— EXERCISE —
Give the data again exactly as it appears, excluding any pictures.

◇ ◇ ◇ ◇ ◇

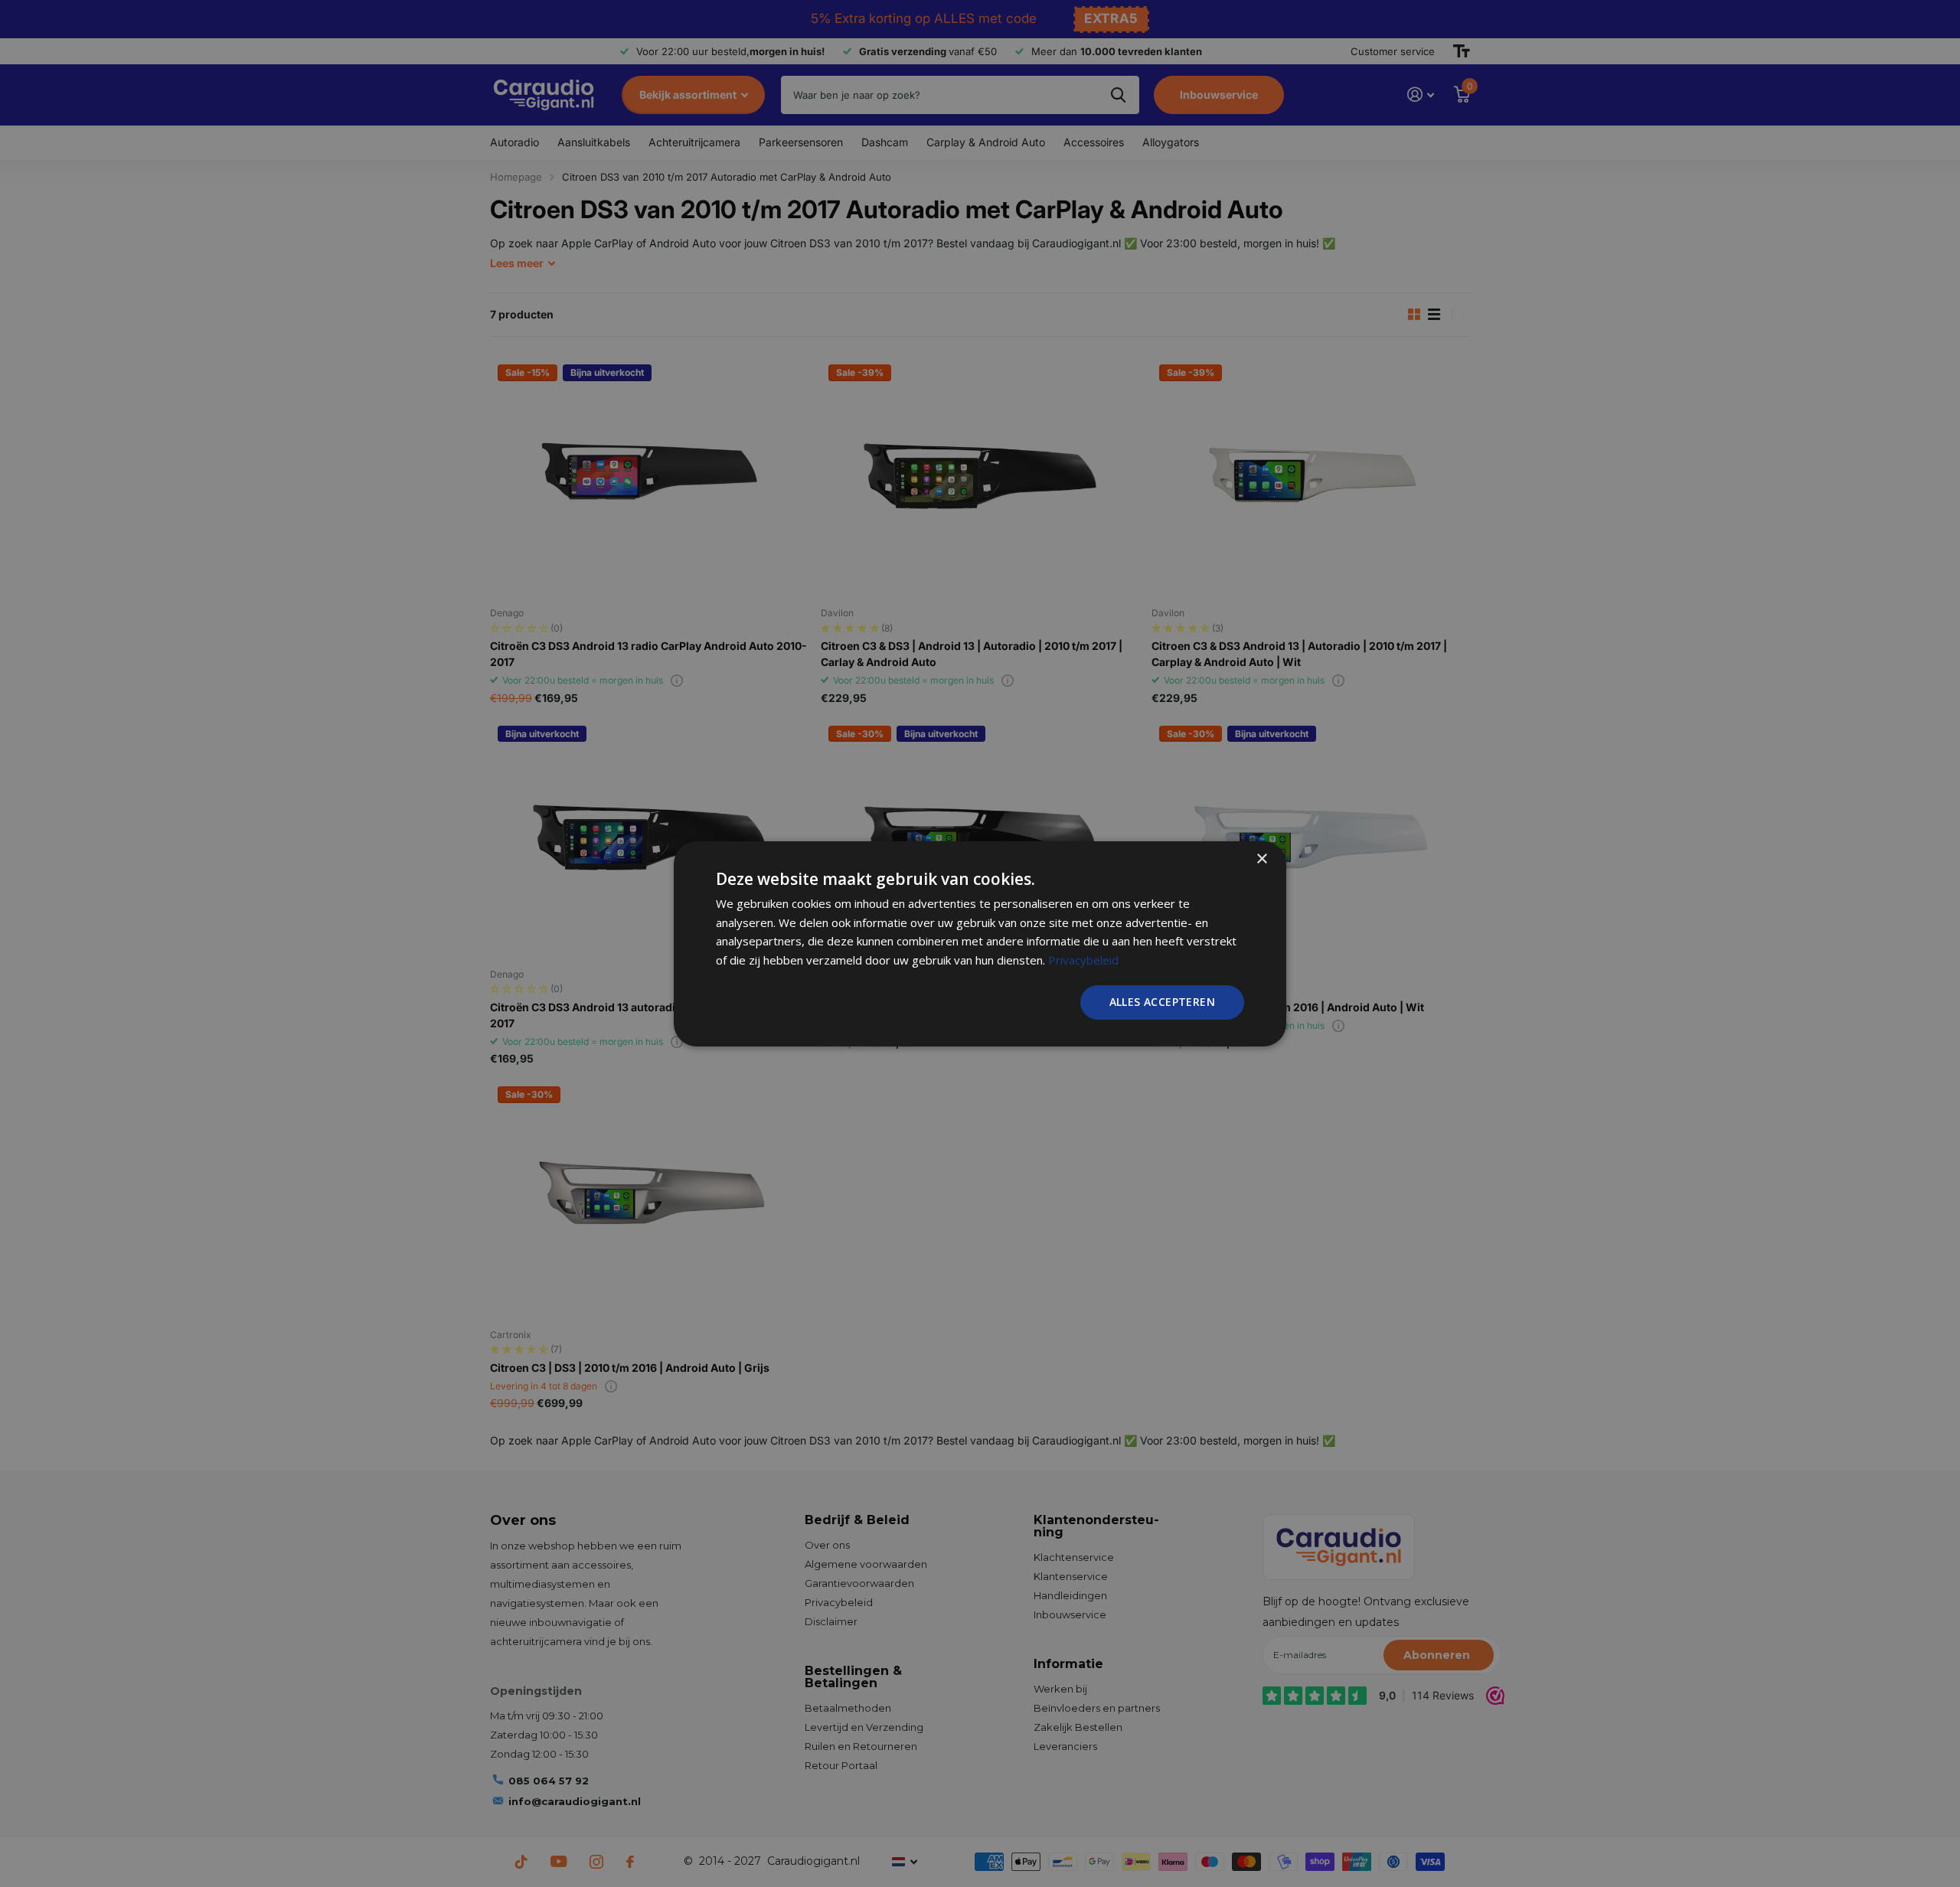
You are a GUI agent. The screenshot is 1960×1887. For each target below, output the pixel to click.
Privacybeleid (1083, 960)
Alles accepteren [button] (1162, 1001)
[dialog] (980, 943)
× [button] (1261, 858)
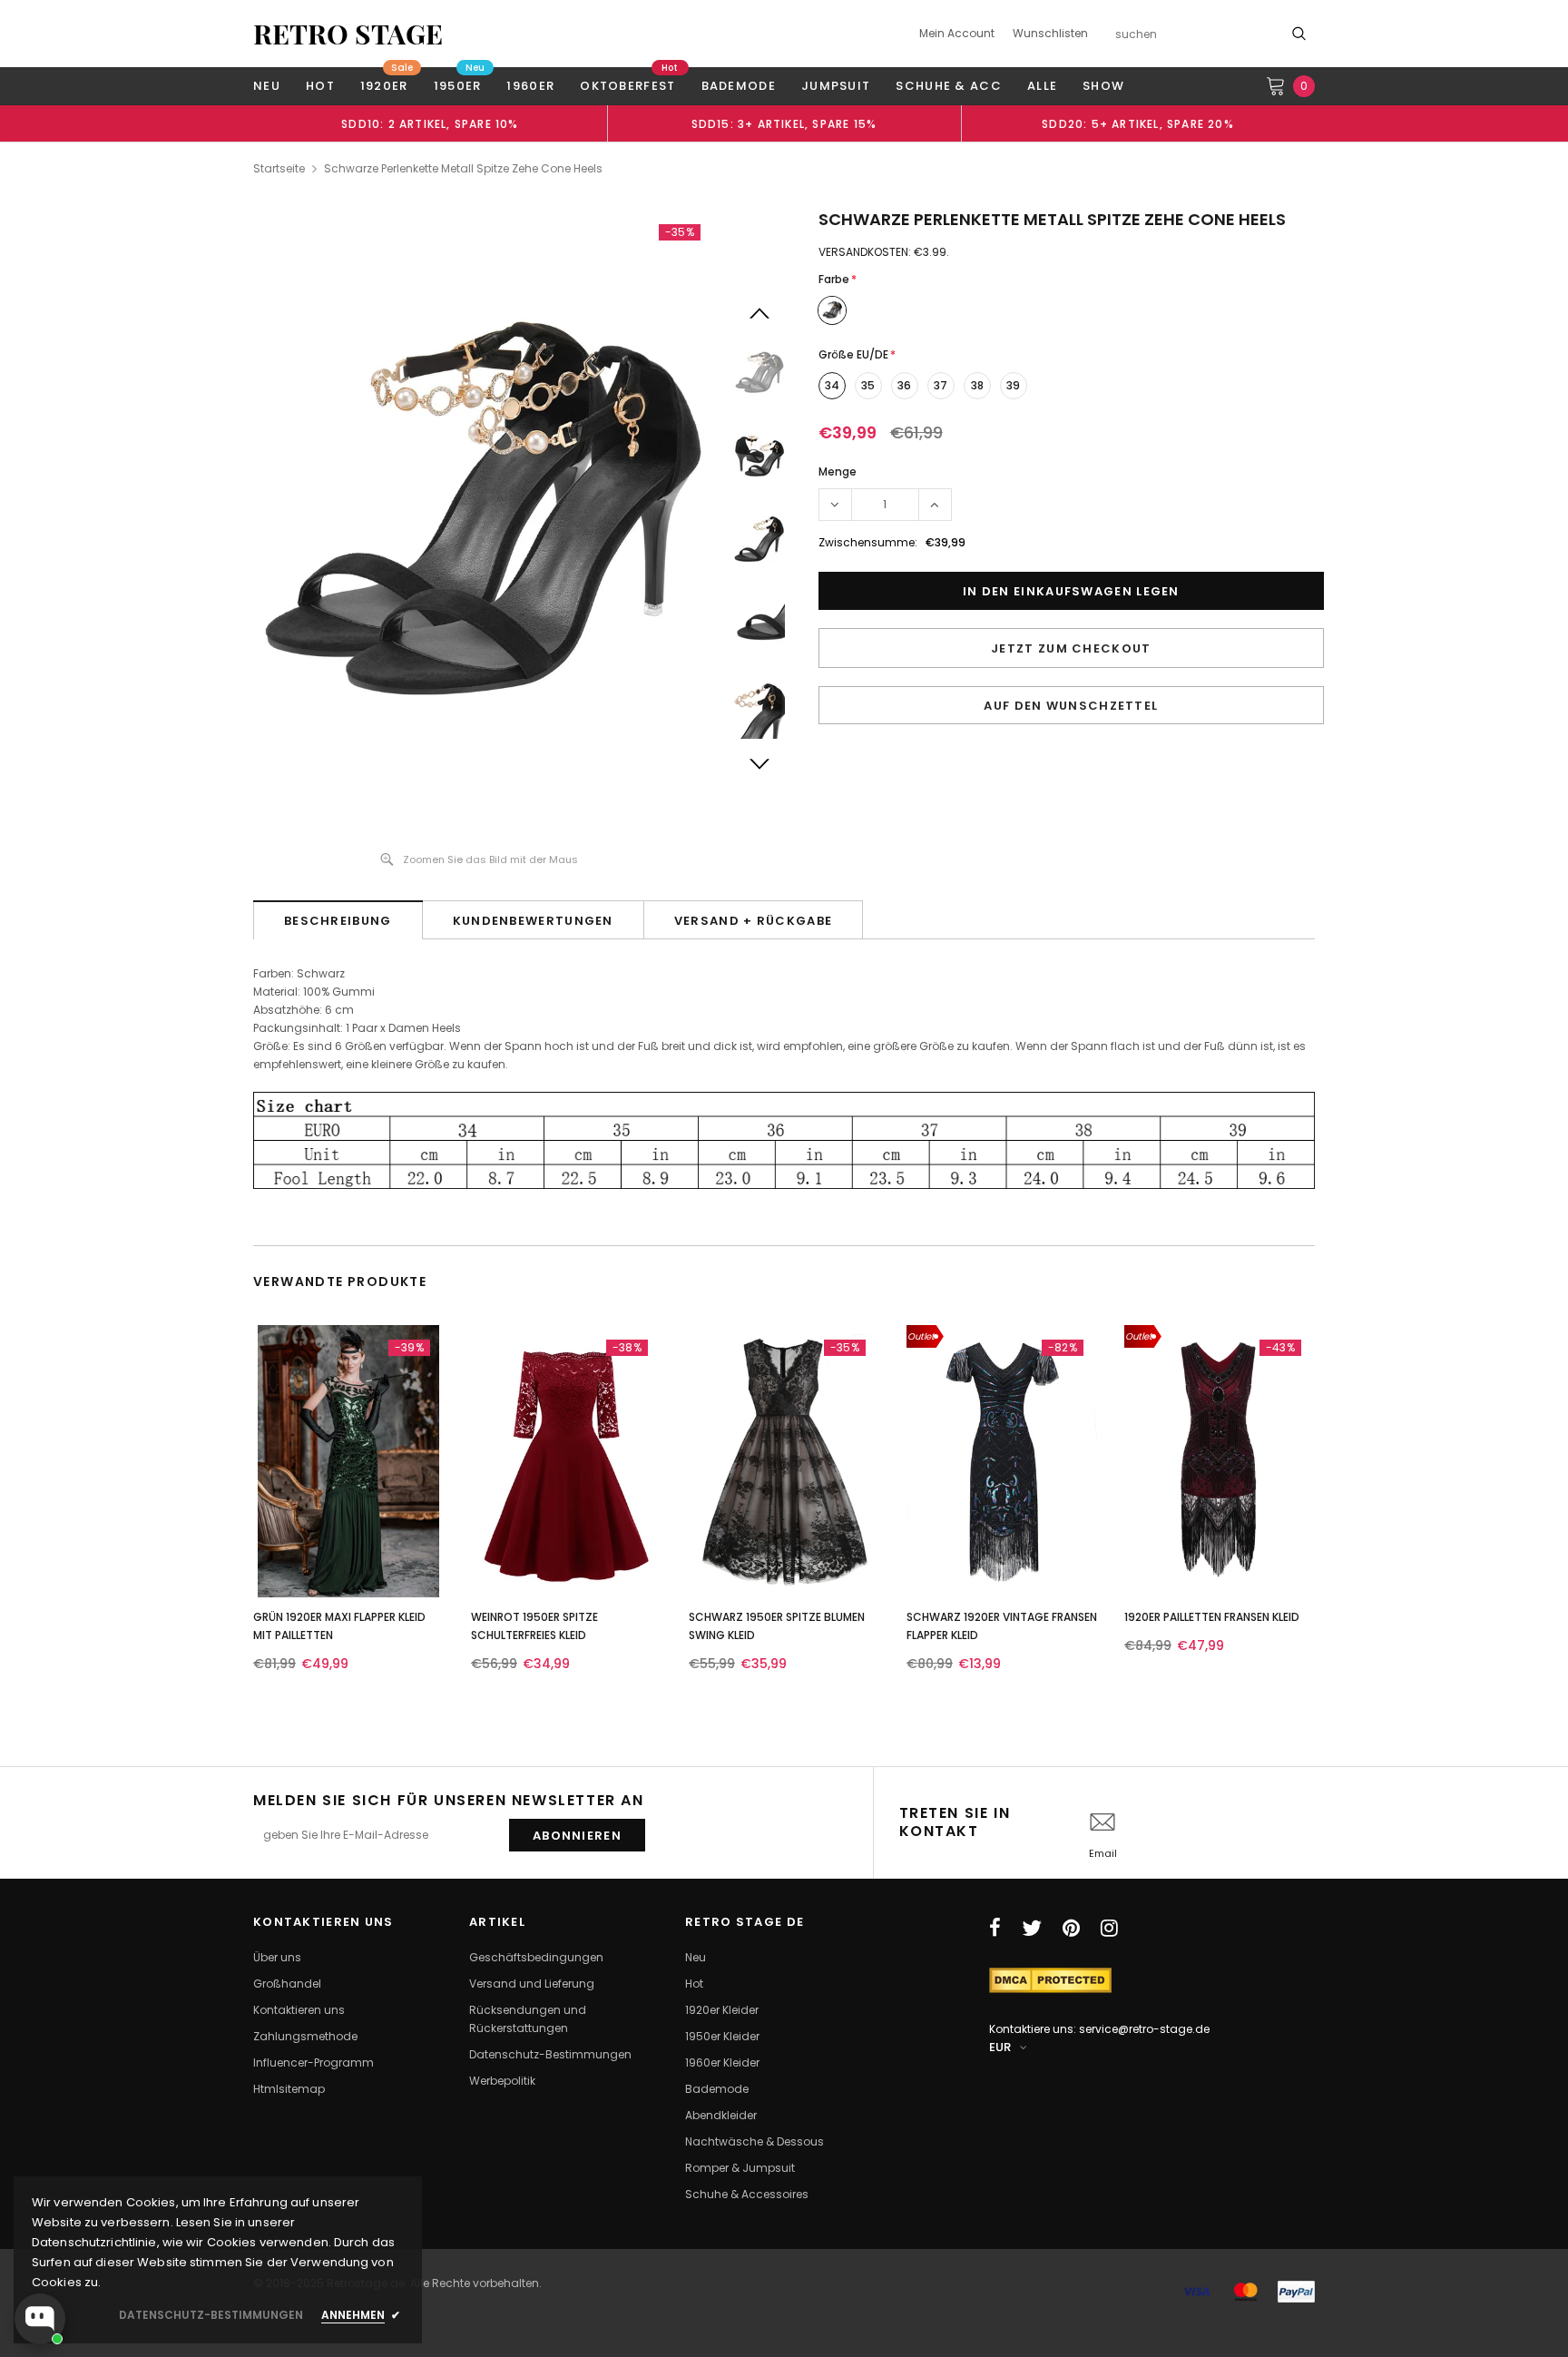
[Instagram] (1109, 1928)
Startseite (279, 168)
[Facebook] (995, 1928)
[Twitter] (1032, 1928)
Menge (837, 471)
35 (868, 385)
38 (977, 385)
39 (1013, 385)
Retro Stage (348, 33)
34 (832, 385)
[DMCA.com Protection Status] (1050, 1979)
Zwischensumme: (867, 542)
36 (904, 385)
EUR (1000, 2047)
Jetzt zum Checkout (1071, 648)
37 (940, 385)
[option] (430, 123)
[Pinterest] (1071, 1928)
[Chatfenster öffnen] (40, 2318)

◇ ◇ ◇ ◇ ◇

— EXERCISE RESULT —
You are a GUI agent. The screenshot is 1960×1887. For each target below, output the pixel to click.
Privacybeleid (1083, 960)
Alles accepteren [button] (1162, 1001)
[dialog] (980, 943)
× [button] (1261, 858)
[Instagram] (1109, 1928)
Startseite (279, 168)
[Facebook] (995, 1928)
[Twitter] (1032, 1928)
Menge (837, 471)
35 (868, 385)
38 (977, 385)
39 (1013, 385)
Retro Stage (348, 33)
34 (832, 385)
[DMCA.com Protection Status] (1050, 1979)
Zwischensumme: (867, 542)
36 (904, 385)
EUR (1000, 2047)
Jetzt zum Checkout (1071, 648)
37 (940, 385)
[option] (430, 123)
[Pinterest] (1071, 1928)
[Chatfenster öffnen] (40, 2318)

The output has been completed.